**Exercice court 1**
D'après le texte sur Orphée, quelle ville Suidas donne-t-il pour patrie au second Orphée, celui à qui il attribue le poëme des Argonautes ?
**Exercice court 2**
Recopiez à l'identique le passage du texte sur Orphée qui va de « L’opinion de la » jusqu'à « poëme des Argonautes[49]. ».

**Page**
Je termine ce que je crois pouvoir appeler ma démonstration historique de l’existence d’Orphée par un trait de Pausanias qui vaut un monument ; c’est qu’il y avait une famille grecque du nom de Lycomides, qui, de temps immémorial, apprenait par cœur des poëmes d’Orphée et les chantait dans la célébration des mystères[48]. C’était à quelques égards les Lévites des Hébreux, qui veillaient à la conservation du Pentateuque.
Il y a donc eu un Orphée qui a rempli la terre entière de son nom, et ce nom n’est ni une dérivation étymologique des langues orientales, ni la froide copie d’un héros, ni une vaine allégorie.
L’opinion de la non-existence d’Orphée avait fait si peu de fortune parmi les anciens qu’il s’en est trouvé qui, ne pouvant expliquer par un seul individu toutes les merveilles de la vie de cet homme célèbre, l’ont partagé en trois. L’exemple en avait été donné antérieurement par rapport à Hercule et au grand Jupiter. C’est un moyen très-commode de multiplier la racedes héros, lorsque la nature semble s’épuiser à en organiser un dans l’espace de plusieurs siècles.
C’est ainsi que Suidas distingue l’Orphée de Thrace d’un Orphée de Crotone, patrie de l’athlète Milon, et c’est à ce dernier qu’il fait honneur du poëme des Argonautes[49].
Pausanias, de son côté, en suppose un né en Égypte[50] ; ce qui achève d’altérer sur ce point les sources de l’histoire.

**Entrées extraites**
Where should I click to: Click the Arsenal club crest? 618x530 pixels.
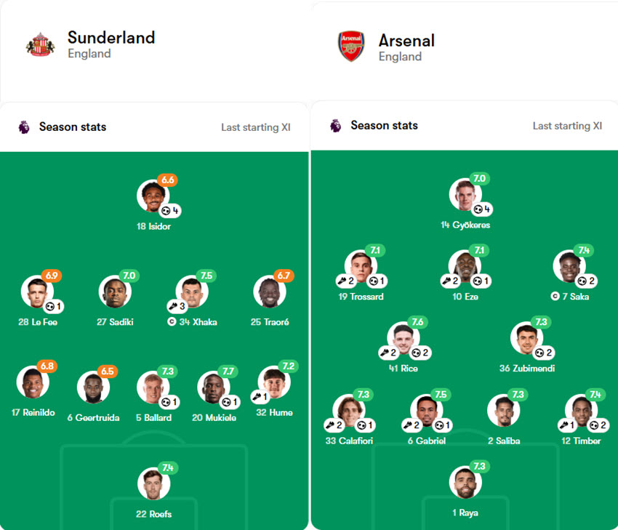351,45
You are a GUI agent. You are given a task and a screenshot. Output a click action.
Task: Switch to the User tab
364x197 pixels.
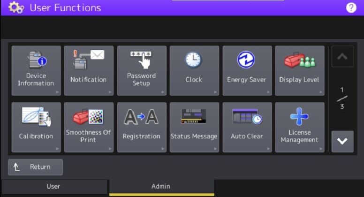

**Réponse complète 1**
Crotone.

**Réponse complète 2**
L’opinion de la non-existence d’Orphée avait fait si peu de fortune parmi les anciens qu’il s’en est trouvé qui, ne pouvant expliquer par un seul individu toutes les merveilles de la vie de cet homme célèbre, l’ont partagé en trois. L’exemple en avait été donné antérieurement par rapport à Hercule et au grand Jupiter. C’est un moyen très-commode de multiplier la racedes héros, lorsque la nature semble s’épuiser à en organiser un dans l’espace de plusieurs siècles.
C’est ainsi que Suidas distingue l’Orphée de Thrace d’un Orphée de Crotone, patrie de l’athlète Milon, et c’est à ce dernier qu’il fait honneur du poëme des Argonautes[49].